El magnate palideció, como si al fin, demasiado tarde, la hubiera reconocido.
—¿Quién es usted? —exclamó, apenas con un hilo de voz—. Dígame quién es usted y qué es lo que sabe de mí…
Un grito desde el timón ahogó su pregunta arrastrando las miradas de todos hacia el mastelero de proa.
—¡Terra! ¡Terra in vista!
Así apareció, todavía a lo lejos, una delgada línea ocre que solo podía corresponderse con las costas de Egipto. Tres milenios después de su muerte, Nefertiti regresaba al país del amanecer, a la tierra del origen. Sin embargo, a medida que se acercaban, la emoción que empañaba los ojos de la reina dio paso a otro sentimiento.
—Tengo miedo, Ken… —exclamó, en voz baja, asiendo el brazo del escocés con fuerza—. ¿Qué será de nosotros si nuestro sagrado Khemet no nos reconoce?
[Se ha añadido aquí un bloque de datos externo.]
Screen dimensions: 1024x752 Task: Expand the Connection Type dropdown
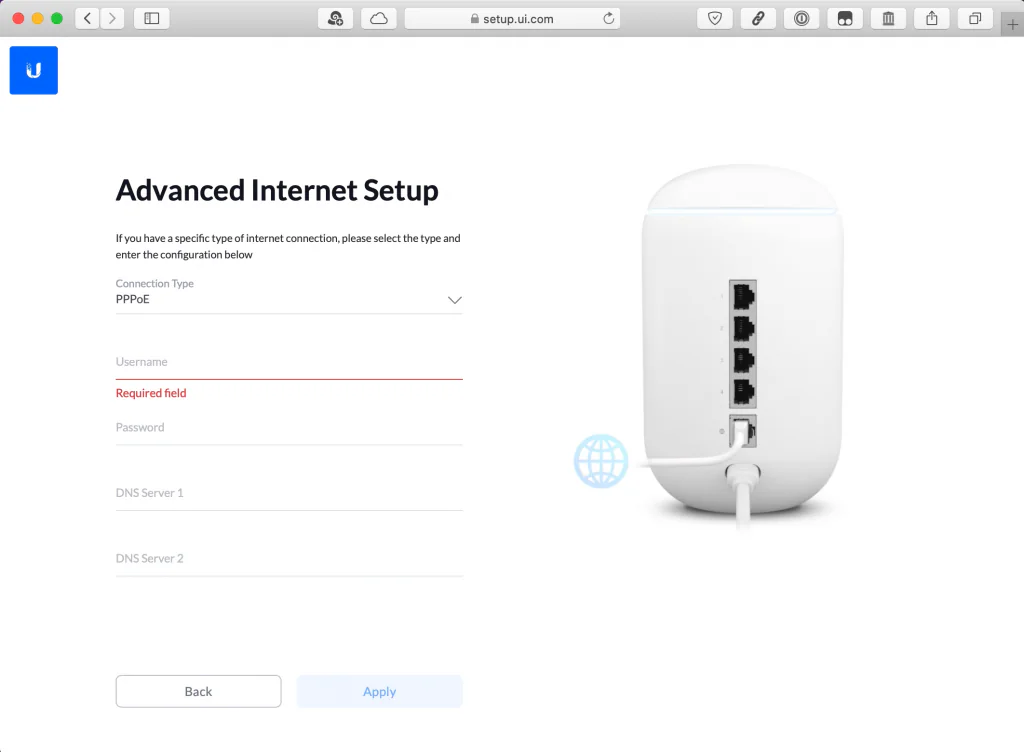(x=289, y=295)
—¿A qué viene eso ahora, querida? Egipto es inmortal, tú lo has dicho. Todo lo que fue permanece vivo allá, hasta las arenas del desierto te reconocerán.
—Sin la protección de nuestros dioses estaremos perdidos, nuestra vida valdrá menos que el limo del Nilo.
—Vamos, Ankhesa, ¿de qué tienes miedo?
—Todas las divinidades nacieron de la simiente de Atón, pero míralo —continuó señalando el sol poniente—. Llegaremos en el tiempo de su caída. No podrá vernos, ni reconocernos. Es un mal augurio. ¿No podemos esperar hasta que amanezca?
—Perderíamos un tiempo precioso, Ankhesa, tienes que entenderlo…
—Solo entiendo una cosa, Ken.
—¿Qué?
Los labios de Ankhesa se fruncieron en un gesto de desaliento.
—A veces, hasta los príncipes pueden llegar a maldecir su destino.
Donde ella veía un mal augurio, Conway solo quería ver aquel viento favorable. Si se mantenía firme, atracarían en Port-Said esa misma noche.